Every line in the data below that includes "agent" belongs in the answer, copied as it stands.
--- Information supplied Enclosed Below ---
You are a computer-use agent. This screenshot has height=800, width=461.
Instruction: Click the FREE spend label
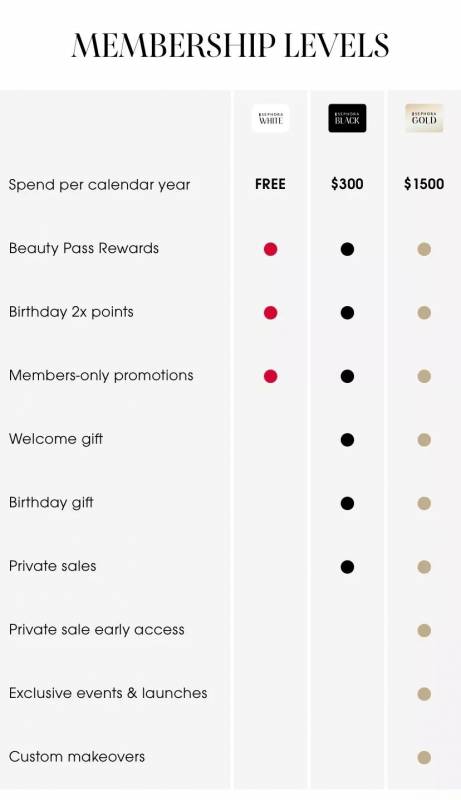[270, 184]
--- End of Enclosed Information supplied ---
--- Information supplied Enclosed Below ---
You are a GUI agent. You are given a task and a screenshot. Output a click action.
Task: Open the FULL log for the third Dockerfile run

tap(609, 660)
--- End of Enclosed Information supplied ---
--- Information supplied Enclosed Below ---
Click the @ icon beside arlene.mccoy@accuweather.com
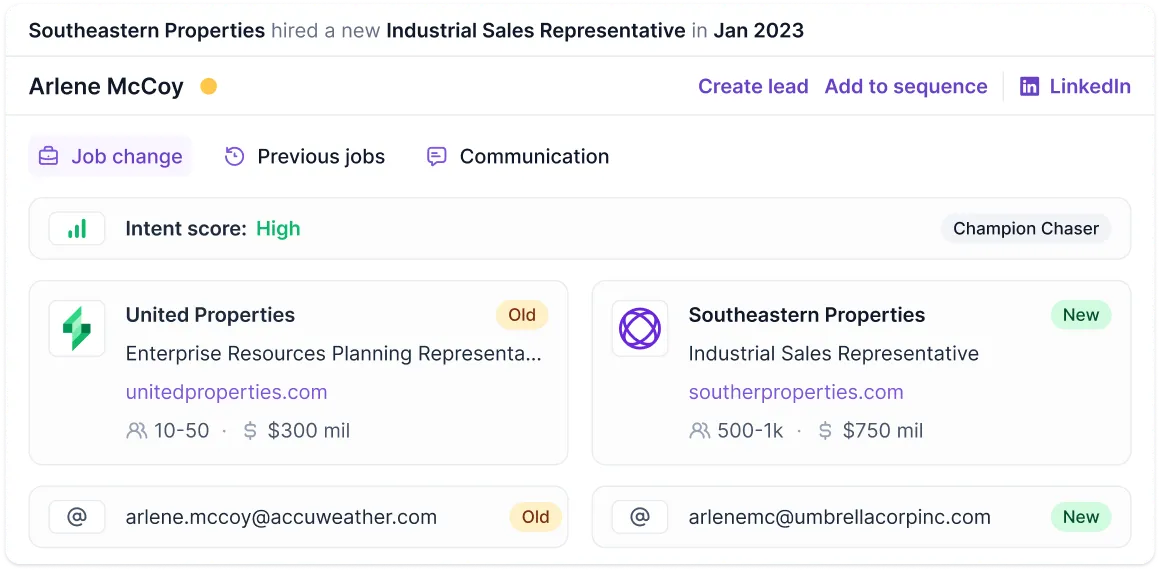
--- End of Enclosed Information supplied ---
Answer for the task:
You are a computer-use agent. This screenshot has height=800, width=461.
You are a GUI agent. You are given a task and a screenshot. Output a click action.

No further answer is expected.